▼
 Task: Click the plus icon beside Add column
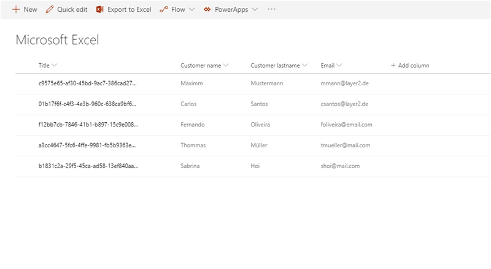point(393,65)
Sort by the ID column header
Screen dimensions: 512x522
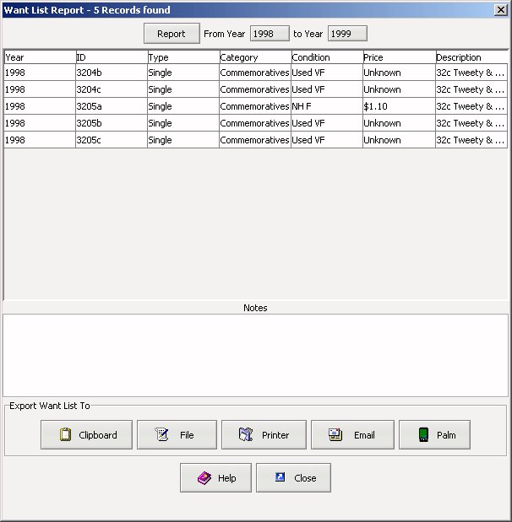coord(111,57)
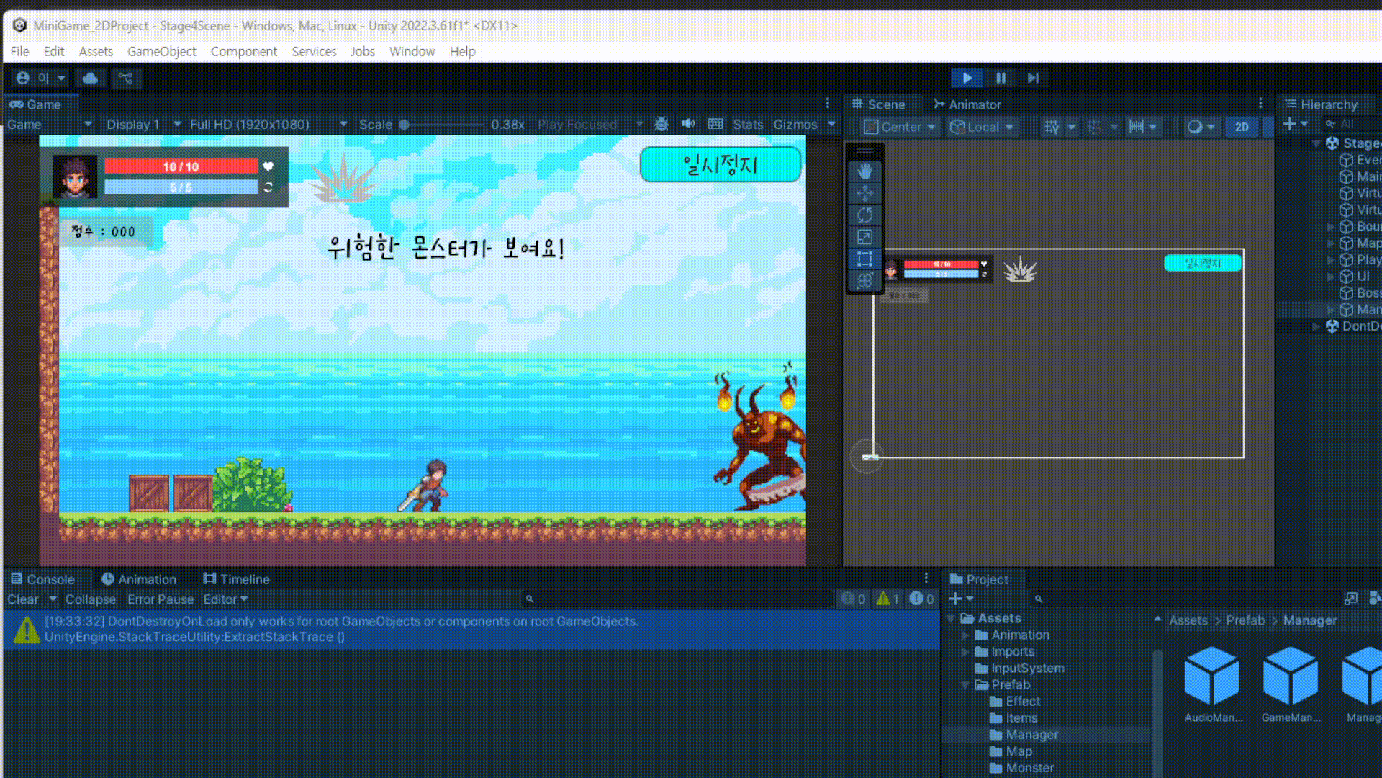Image resolution: width=1382 pixels, height=778 pixels.
Task: Mute game audio speaker toggle
Action: pyautogui.click(x=688, y=124)
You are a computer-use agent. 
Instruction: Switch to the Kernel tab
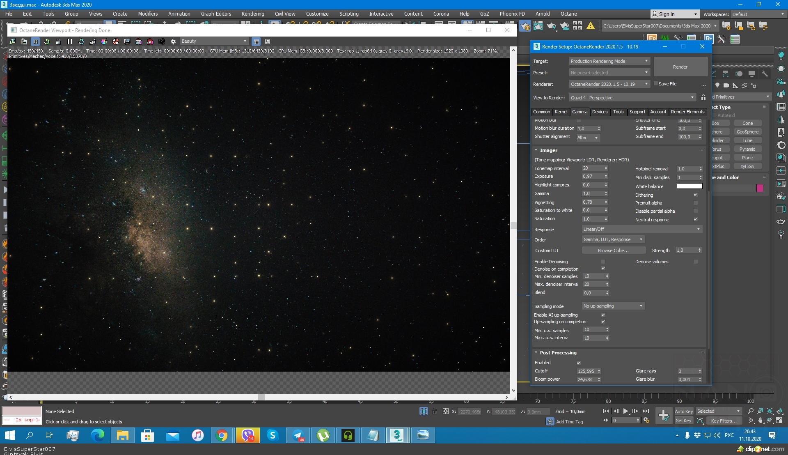(561, 112)
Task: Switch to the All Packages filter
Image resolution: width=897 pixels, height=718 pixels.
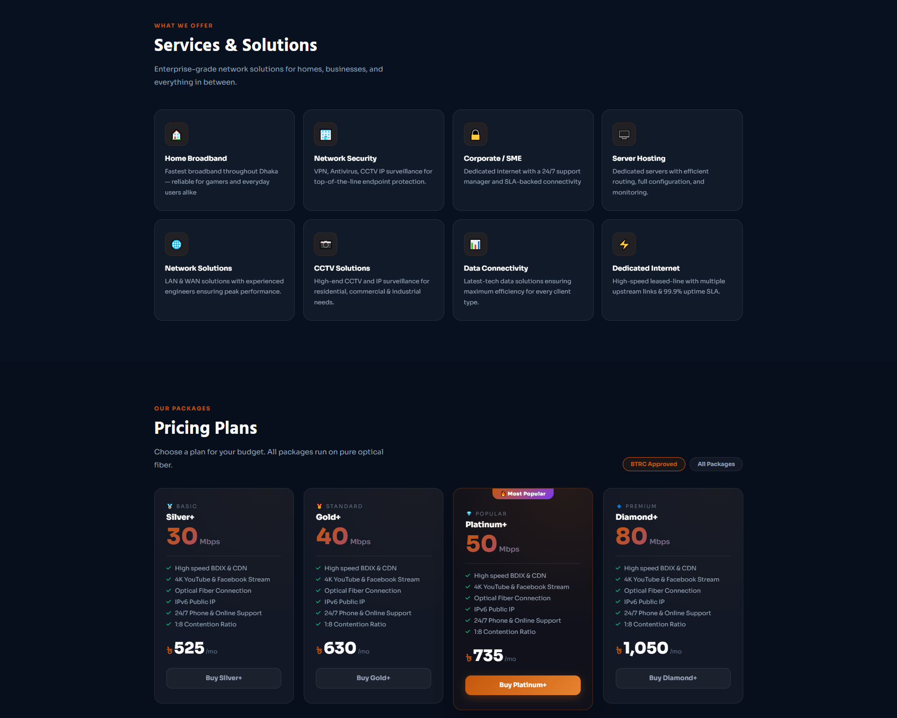Action: click(716, 464)
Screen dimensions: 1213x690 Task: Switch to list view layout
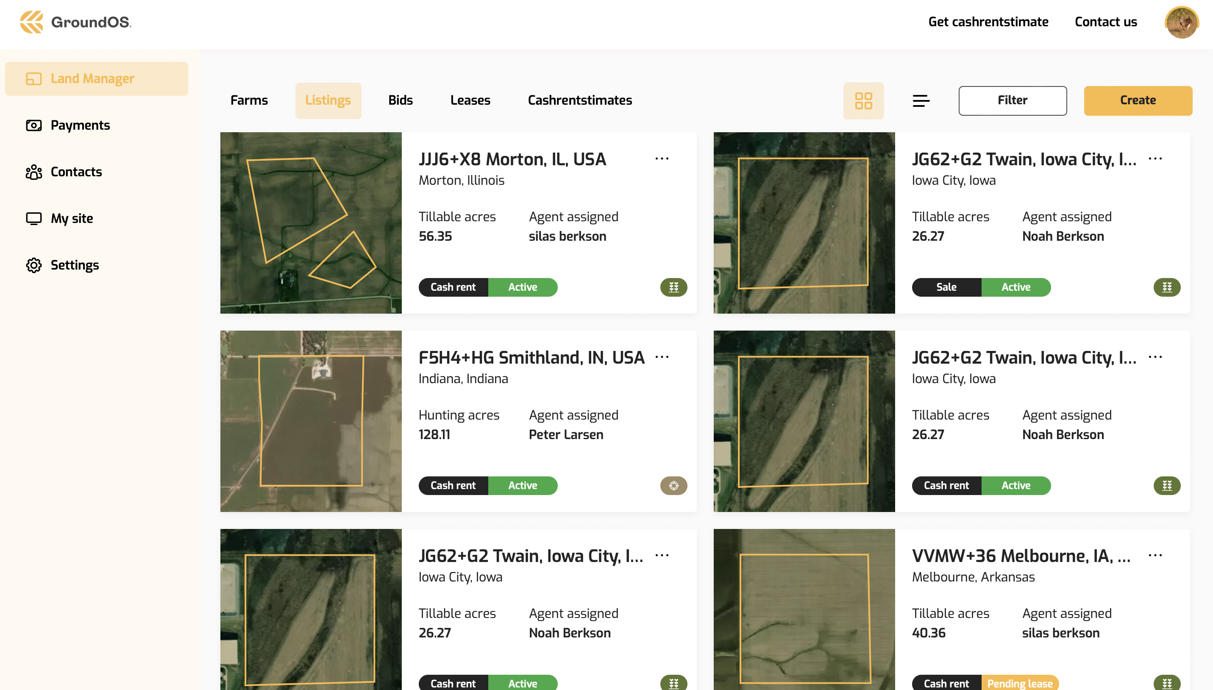[921, 100]
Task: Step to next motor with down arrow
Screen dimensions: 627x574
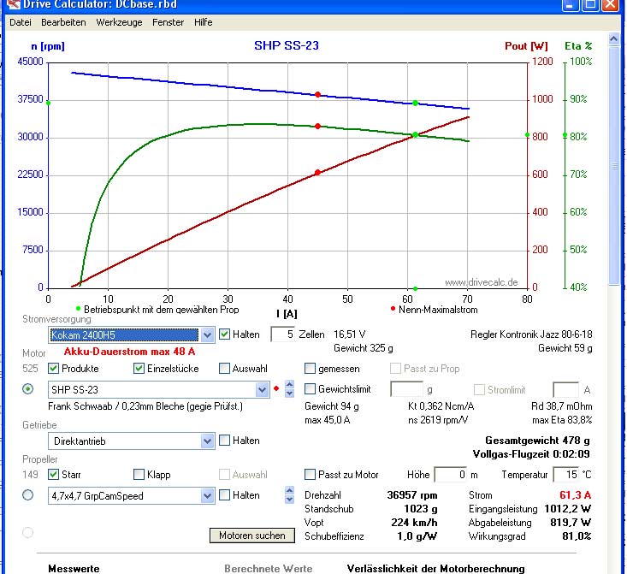Action: pos(287,394)
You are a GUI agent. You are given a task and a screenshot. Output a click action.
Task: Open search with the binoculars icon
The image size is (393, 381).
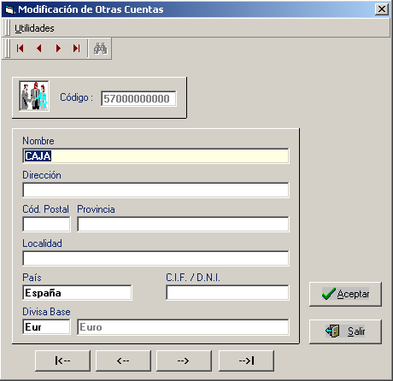[x=101, y=49]
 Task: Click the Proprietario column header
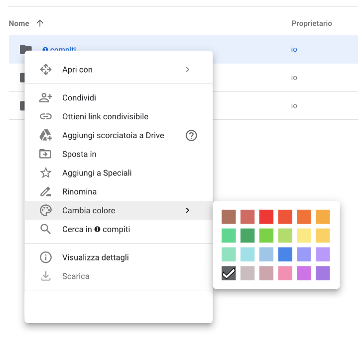pyautogui.click(x=312, y=23)
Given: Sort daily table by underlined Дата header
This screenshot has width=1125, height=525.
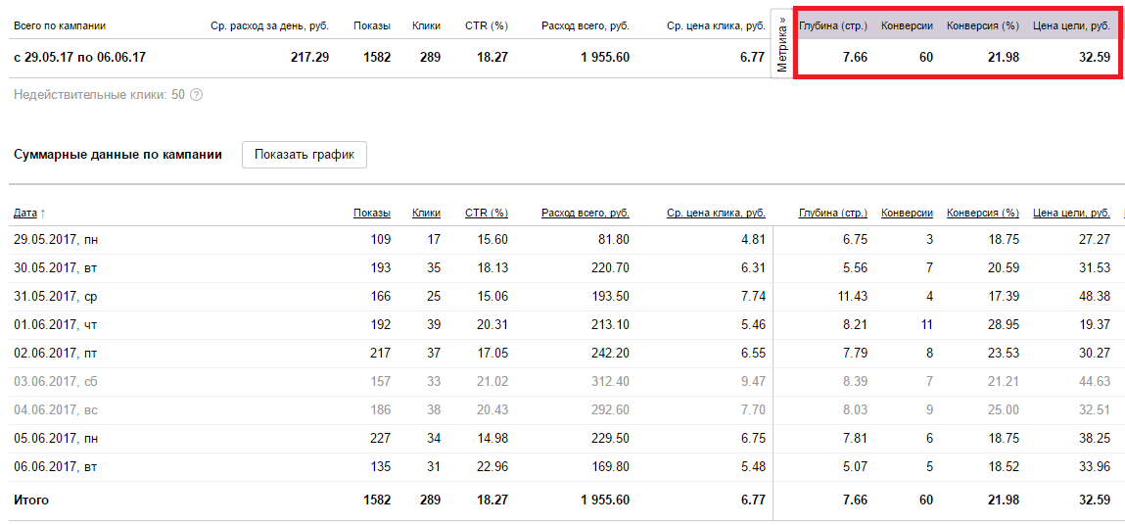Looking at the screenshot, I should point(25,213).
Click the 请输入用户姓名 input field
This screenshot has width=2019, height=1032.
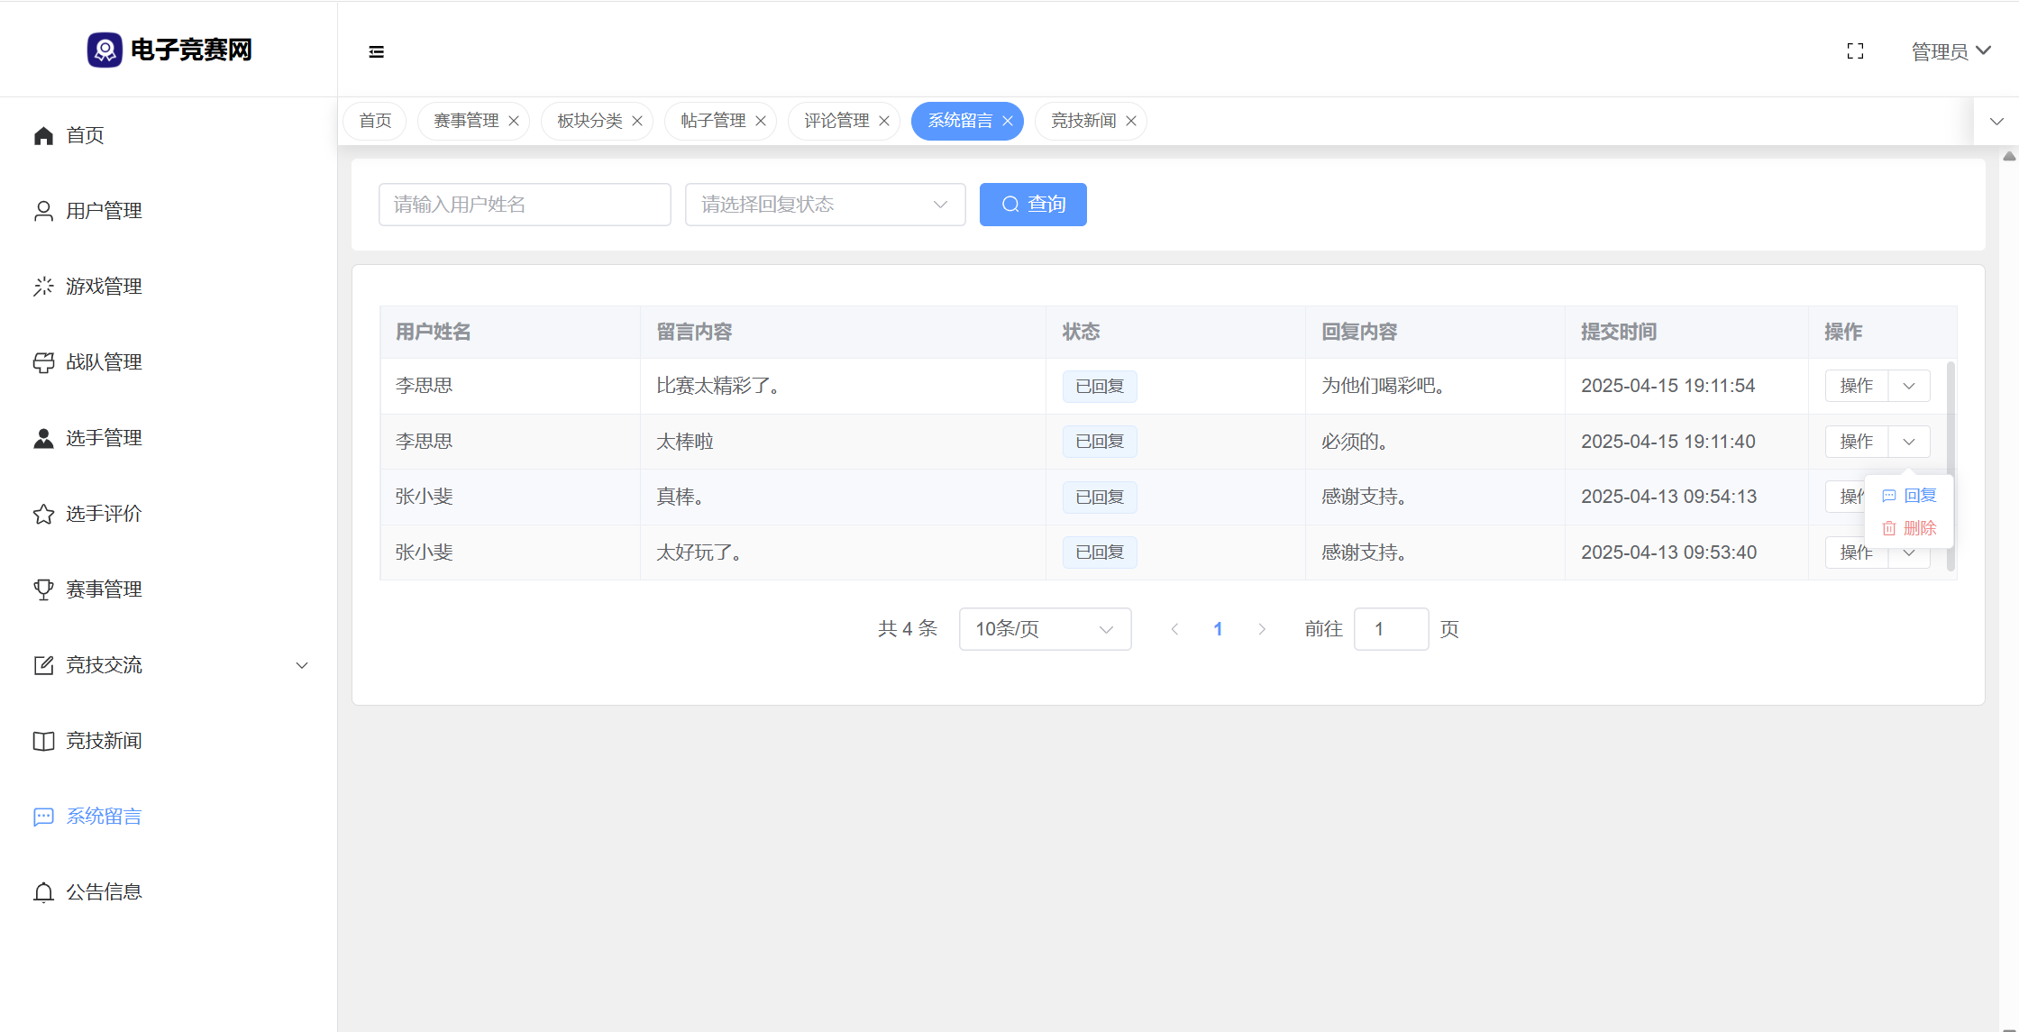[525, 205]
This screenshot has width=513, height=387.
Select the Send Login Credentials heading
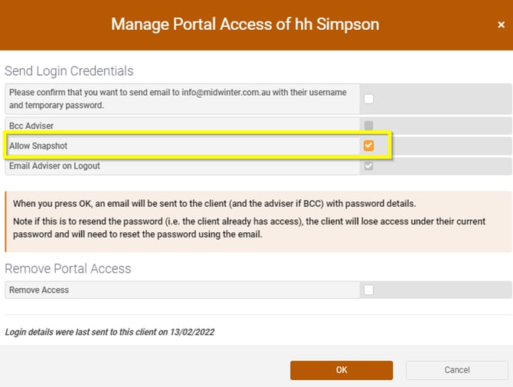(x=69, y=71)
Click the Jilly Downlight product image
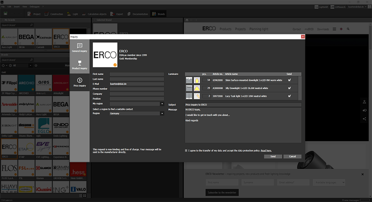Viewport: 372px width, 202px height. (189, 88)
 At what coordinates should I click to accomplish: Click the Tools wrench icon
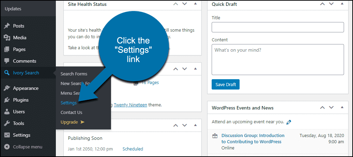(7, 124)
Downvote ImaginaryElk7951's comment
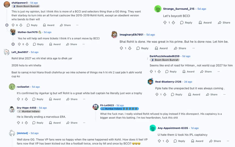 point(130,48)

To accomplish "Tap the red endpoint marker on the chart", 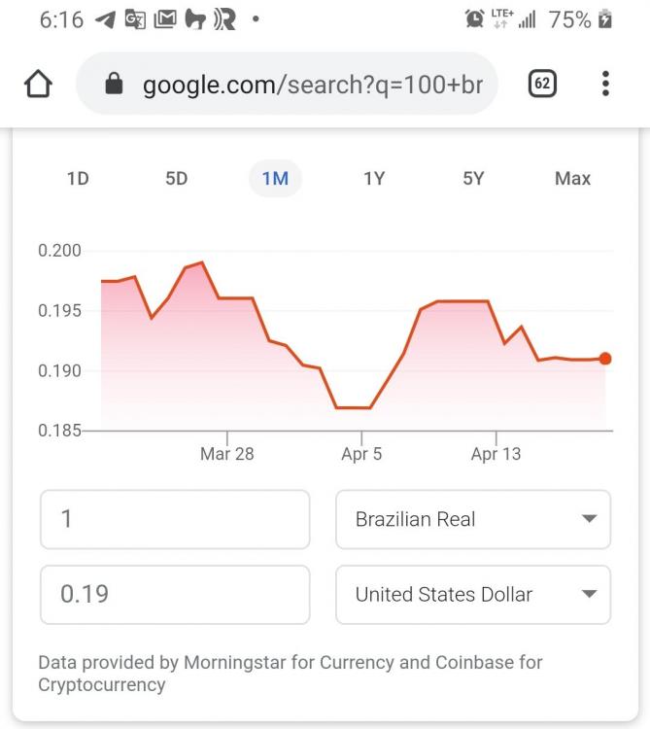I will pyautogui.click(x=605, y=359).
▲
Give the items from the line that contains "Screen dimensions: 1213x690" through the line that contains "Action: pos(287,394)" as a two-column CSV with the headers text and answer. Use one row per item, put each value in a single quoted field with line breaks replaced by spaces, and leave out the pictures.

## THE RESULT
text,answer
"Screen dimensions: 1213x690 Task: Switch to list view layout","[921, 100]"
"Task: Step to next motor with down arrow Screen dimensions: 627x574","Action: pos(287,394)"